Using clinical and genetic risk factors for risk prediction of 8 cancers in the UK Biobank.

Background: Models with polygenic risk scores and clinical factors to predict risk of different cancers have been developed, but these models have been limited by the polygenic risk score-derivation methods and the incomplete selection of clinical variables.

Methods: We used UK Biobank to train the best polygenic risk scores for 8 cancers (bladder, breast, colorectal, kidney, lung, ovarian, pancreatic, and prostate cancers) and select relevant clinical variables from 733 baseline traits through extreme gradient boosting (XGBoost). Combining polygenic risk scores and clinical variables, we developed Cox proportional hazards models for risk prediction in these cancers.

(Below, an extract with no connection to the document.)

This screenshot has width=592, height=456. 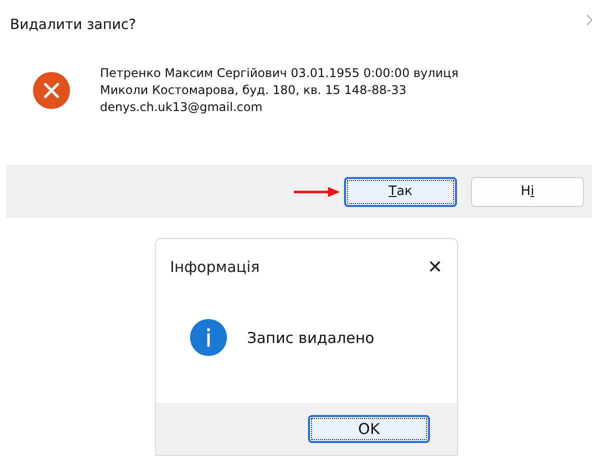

Results: Our models achieved high prediction accuracy for 8 cancers, with areas under the curve ranging from 0.618 (95% confidence interval = 0.581 to 0.655) for ovarian cancer to 0.831 (95% confidence interval = 0.817 to 0.845) for lung cancer. Additionally, our models could identify individuals at a high risk for developing cancer. For example, the risk of breast cancer for individuals in the top 5% score quantile was nearly 13 times greater than for individuals in the lowest 10%. Furthermore, we observed a higher proportion of individuals with high polygenic risk scores in the early-onset group but a higher proportion of individuals at high clinical risk in the late-onset group.

Conclusion: Our models demonstrated the potential to predict cancer risk and identify high-risk individuals with great generalizability to different cancers. Our findings suggested that the polygenic risk score model is more predictive for the cancer risk of early-onset patients than for late-onset patients, while the clinical risk model is more predictive for late-onset patients. Meanwhile, combining polygenic risk scores and clinical risk factors has overall better predictive performance than using polygenic risk scores or clinical risk factors alone.